Certification to the ISO 9001 Quality Management Systems Standard has proven to be a persistent and growing phenomenon in services and manufacturing, yet to date little attempt has been made to explore how performance results in cross‐sectional research may be attributed to different causation mechanisms and how their influences may alter over time. This paper aims to fill this gap.
The paper defines four possible causation mechanisms before searching and analysing the empirical literature on quality management system certification to ISO 9001 and business performance for evidence of their causal influence.

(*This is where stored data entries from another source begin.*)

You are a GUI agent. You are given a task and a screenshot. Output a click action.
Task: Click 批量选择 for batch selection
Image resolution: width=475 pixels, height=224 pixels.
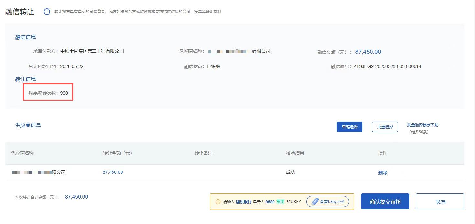[x=385, y=127]
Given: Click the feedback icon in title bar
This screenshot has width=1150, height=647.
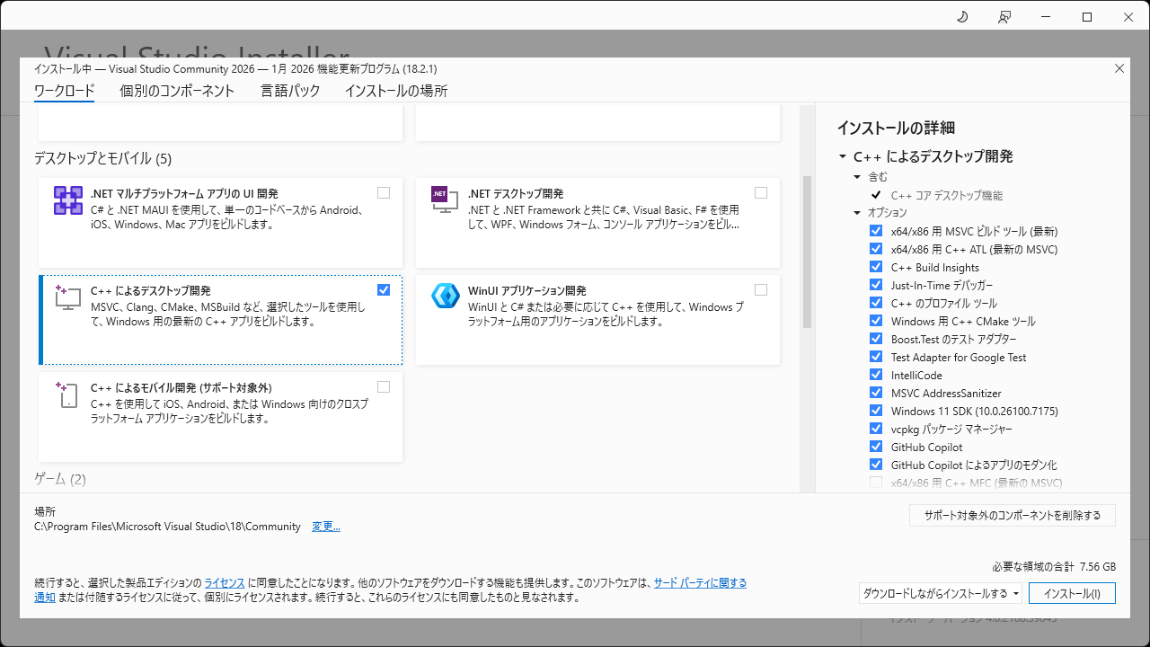Looking at the screenshot, I should pos(1004,17).
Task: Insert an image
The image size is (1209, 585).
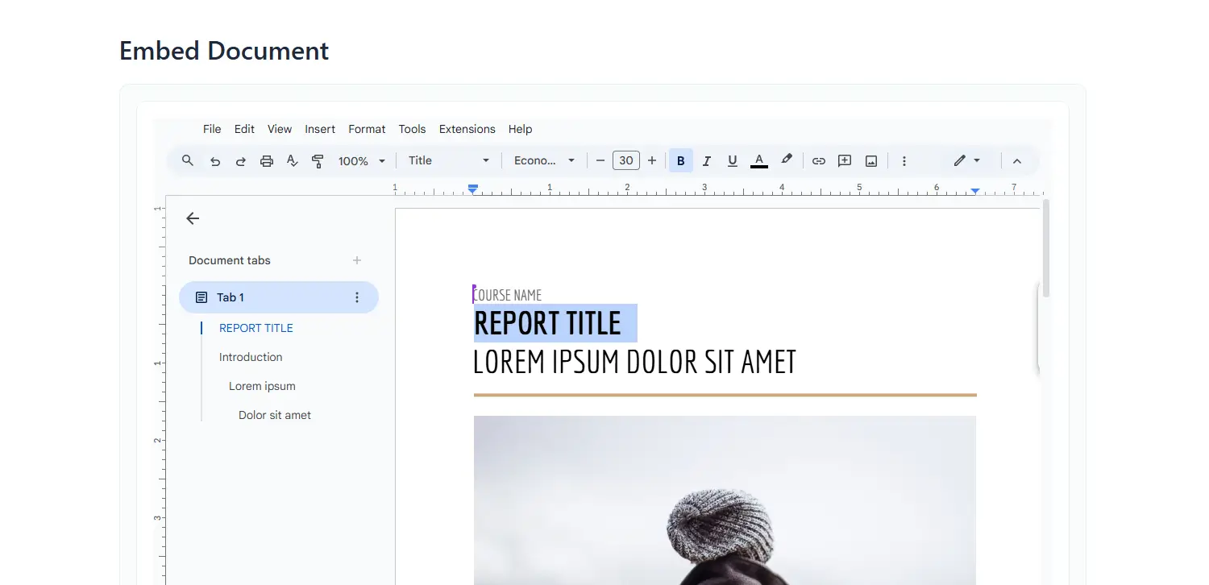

From the analyses, it is found that the benefit that can safely be attributed to the treatment‐effect of ISO 9001 accreditation is lower waste; while the benefits of lower costs and better quality are less likely unless motives for adoption are developmental rather than externally driven. From an analysis of longitudinal studies a strong selection‐mechanism is found where more profitable firms have a greater propensity to adopt than less profitable firms. From the finding propositions are developed to show how the influence of these mechanisms change over time.
Gavin P.M. Dick (Kent Business School, University of Kent, Canterbury, UK)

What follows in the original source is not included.